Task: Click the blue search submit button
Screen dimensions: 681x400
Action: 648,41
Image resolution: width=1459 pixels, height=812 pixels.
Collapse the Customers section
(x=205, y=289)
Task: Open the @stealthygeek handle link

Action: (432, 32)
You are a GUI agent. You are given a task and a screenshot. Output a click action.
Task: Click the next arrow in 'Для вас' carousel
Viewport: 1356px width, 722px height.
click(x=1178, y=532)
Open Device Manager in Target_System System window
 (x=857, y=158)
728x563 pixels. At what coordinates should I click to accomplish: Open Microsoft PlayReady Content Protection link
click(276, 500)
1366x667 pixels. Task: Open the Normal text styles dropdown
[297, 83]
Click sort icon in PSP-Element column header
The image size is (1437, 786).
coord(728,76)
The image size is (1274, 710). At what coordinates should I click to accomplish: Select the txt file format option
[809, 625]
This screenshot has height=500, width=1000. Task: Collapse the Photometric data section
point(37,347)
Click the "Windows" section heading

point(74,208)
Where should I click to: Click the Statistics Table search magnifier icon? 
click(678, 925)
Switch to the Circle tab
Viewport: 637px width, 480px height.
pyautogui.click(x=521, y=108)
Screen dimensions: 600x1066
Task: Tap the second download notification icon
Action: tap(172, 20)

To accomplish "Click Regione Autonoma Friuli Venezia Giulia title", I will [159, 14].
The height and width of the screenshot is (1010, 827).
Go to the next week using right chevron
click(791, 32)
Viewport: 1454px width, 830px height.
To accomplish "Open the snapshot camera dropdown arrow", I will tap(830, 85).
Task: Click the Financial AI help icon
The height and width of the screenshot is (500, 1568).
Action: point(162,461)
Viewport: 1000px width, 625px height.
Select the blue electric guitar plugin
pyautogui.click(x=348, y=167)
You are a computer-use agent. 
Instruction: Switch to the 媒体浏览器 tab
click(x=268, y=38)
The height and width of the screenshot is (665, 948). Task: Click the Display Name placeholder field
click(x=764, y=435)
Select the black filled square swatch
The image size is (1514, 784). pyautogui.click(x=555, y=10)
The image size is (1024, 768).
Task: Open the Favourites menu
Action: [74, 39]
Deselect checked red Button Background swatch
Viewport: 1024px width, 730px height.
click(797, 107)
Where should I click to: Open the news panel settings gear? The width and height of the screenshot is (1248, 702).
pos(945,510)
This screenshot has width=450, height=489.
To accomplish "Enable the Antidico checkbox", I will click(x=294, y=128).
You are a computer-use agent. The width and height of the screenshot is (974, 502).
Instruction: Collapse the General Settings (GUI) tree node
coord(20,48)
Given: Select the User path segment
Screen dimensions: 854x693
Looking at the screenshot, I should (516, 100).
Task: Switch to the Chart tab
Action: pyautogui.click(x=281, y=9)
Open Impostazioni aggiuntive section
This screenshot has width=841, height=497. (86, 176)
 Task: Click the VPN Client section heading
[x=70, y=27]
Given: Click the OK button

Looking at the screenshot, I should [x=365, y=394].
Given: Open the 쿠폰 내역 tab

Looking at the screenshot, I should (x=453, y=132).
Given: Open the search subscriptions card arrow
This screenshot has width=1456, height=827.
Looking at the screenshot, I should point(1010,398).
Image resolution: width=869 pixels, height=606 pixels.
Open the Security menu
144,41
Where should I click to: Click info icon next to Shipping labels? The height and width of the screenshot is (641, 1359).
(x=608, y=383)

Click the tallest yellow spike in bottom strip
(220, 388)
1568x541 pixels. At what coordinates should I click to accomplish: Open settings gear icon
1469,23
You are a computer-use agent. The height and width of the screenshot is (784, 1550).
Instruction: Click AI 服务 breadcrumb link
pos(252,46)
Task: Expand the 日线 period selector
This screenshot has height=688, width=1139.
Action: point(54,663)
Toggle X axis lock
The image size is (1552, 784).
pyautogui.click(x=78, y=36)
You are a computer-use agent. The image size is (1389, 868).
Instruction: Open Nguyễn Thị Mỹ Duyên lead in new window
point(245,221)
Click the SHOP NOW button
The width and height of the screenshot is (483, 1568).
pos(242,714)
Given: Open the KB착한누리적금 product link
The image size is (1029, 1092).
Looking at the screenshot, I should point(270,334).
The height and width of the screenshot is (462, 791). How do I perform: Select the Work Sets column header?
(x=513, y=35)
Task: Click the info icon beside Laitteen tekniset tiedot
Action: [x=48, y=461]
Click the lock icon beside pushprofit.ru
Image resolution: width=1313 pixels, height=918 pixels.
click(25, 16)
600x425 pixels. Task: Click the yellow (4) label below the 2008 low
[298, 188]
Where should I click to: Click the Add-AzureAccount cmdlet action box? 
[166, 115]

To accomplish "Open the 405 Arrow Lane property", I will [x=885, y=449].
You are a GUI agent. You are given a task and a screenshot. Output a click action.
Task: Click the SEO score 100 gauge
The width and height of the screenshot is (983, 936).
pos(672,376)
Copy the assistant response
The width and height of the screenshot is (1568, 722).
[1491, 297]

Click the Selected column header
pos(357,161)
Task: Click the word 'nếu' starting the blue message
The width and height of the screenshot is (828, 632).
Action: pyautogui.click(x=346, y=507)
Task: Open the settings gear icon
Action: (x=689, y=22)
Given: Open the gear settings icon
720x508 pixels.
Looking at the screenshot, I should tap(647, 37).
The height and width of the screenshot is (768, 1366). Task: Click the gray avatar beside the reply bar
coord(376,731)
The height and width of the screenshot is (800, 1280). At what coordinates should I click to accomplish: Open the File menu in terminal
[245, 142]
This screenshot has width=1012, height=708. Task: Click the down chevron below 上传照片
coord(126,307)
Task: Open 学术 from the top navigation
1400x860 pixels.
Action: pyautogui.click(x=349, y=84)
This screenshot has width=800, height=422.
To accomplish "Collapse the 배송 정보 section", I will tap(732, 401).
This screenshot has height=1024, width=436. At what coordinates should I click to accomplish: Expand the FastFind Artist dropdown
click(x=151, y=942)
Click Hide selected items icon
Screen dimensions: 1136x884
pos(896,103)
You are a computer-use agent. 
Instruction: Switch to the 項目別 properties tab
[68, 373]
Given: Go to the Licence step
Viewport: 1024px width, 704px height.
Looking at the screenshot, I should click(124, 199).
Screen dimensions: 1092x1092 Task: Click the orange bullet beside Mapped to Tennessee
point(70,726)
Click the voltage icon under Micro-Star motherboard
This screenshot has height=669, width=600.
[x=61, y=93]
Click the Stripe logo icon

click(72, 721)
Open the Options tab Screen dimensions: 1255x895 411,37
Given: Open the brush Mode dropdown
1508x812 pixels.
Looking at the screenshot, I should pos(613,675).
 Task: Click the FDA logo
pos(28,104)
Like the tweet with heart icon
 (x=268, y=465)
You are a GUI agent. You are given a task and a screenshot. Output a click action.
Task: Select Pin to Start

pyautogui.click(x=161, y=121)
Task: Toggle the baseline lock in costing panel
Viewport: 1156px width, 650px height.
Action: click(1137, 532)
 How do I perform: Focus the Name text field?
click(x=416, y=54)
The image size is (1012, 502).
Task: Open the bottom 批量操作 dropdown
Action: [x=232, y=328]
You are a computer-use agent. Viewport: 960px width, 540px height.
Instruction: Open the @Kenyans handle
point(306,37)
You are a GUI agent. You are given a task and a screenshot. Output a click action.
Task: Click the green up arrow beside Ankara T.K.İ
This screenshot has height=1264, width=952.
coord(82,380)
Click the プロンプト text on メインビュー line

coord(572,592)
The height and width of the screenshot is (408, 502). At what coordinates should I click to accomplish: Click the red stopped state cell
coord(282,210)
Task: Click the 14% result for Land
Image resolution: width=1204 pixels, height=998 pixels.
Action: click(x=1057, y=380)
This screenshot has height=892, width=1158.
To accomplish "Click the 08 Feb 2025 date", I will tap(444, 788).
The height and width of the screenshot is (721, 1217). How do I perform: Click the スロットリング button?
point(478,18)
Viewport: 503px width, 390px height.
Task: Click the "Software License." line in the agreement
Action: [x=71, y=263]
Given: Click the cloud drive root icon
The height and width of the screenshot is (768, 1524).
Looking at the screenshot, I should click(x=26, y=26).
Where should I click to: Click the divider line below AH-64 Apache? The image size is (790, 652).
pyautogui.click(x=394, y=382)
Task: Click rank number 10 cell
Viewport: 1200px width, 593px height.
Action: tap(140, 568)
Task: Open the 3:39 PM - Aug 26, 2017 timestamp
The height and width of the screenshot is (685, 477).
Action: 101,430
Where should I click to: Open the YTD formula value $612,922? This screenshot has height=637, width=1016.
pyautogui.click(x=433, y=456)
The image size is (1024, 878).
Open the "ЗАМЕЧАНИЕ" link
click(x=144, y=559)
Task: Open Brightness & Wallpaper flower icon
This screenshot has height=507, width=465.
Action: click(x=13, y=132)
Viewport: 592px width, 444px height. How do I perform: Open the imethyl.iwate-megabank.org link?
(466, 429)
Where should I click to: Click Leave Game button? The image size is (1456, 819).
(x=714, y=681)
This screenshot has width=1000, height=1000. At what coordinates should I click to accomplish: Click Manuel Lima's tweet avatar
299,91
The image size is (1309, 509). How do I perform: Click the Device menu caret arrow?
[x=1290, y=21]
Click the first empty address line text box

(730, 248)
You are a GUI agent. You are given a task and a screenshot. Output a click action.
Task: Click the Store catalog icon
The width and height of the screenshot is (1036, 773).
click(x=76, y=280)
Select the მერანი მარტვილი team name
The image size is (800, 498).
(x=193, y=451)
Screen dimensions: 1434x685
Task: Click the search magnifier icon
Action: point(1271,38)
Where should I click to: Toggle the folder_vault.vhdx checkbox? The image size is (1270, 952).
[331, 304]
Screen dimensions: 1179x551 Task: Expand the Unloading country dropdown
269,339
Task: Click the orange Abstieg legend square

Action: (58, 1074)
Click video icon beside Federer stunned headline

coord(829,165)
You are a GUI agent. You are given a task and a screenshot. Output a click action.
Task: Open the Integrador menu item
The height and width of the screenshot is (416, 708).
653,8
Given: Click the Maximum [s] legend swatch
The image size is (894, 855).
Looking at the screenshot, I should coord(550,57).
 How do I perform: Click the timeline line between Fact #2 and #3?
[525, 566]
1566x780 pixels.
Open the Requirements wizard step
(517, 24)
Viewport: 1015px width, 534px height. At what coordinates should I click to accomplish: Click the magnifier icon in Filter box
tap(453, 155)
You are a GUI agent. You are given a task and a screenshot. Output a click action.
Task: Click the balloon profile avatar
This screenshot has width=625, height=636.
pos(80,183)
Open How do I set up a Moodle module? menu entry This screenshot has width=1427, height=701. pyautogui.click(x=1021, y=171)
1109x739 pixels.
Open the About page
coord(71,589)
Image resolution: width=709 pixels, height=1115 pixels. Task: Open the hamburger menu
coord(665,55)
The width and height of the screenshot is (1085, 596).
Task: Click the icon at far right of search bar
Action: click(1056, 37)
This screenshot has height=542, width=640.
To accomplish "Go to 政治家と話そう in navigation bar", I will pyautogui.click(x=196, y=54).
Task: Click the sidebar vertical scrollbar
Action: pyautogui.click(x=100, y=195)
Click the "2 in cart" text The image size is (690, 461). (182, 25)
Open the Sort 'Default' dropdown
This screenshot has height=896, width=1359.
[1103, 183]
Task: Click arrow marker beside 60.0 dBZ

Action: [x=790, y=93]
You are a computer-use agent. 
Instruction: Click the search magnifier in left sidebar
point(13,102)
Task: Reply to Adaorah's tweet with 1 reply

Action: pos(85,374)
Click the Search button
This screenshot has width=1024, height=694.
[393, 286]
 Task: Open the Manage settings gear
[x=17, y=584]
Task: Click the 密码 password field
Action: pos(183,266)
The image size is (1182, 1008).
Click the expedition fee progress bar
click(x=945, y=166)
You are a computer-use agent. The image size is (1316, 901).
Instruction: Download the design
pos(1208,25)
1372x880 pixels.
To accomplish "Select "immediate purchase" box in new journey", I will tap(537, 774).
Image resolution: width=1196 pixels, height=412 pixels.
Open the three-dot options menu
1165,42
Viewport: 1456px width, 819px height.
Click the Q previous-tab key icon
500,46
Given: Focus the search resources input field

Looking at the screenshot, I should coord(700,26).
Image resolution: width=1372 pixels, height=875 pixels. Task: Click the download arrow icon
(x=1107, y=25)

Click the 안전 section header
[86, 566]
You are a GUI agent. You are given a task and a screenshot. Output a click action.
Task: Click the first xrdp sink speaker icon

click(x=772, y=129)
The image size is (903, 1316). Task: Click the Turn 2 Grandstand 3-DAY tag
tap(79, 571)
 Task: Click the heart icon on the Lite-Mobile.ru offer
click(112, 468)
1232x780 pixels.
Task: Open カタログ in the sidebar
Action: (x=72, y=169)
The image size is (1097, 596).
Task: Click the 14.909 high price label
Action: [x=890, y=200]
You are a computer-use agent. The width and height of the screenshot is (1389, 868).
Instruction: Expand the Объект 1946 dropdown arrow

■ **WHAT TO DO**
The response must contain each line above that holds the string "computer".

■ **TASK ANSWER**
You are a computer-use agent. 
You are a computer-use agent. The width and height of the screenshot is (974, 502).
You are a computer-use agent. The height and width of the screenshot is (784, 1550).
You are a computer-use agent. The image size is (1389, 868).
You are a computer-use agent. 
You are a computer-use agent. Viewport: 960px width, 540px height.
You are a computer-use agent. 
You are a computer-use agent. The image size is (1316, 901).
You are a computer-use agent. The width and height of the screenshot is (1389, 868).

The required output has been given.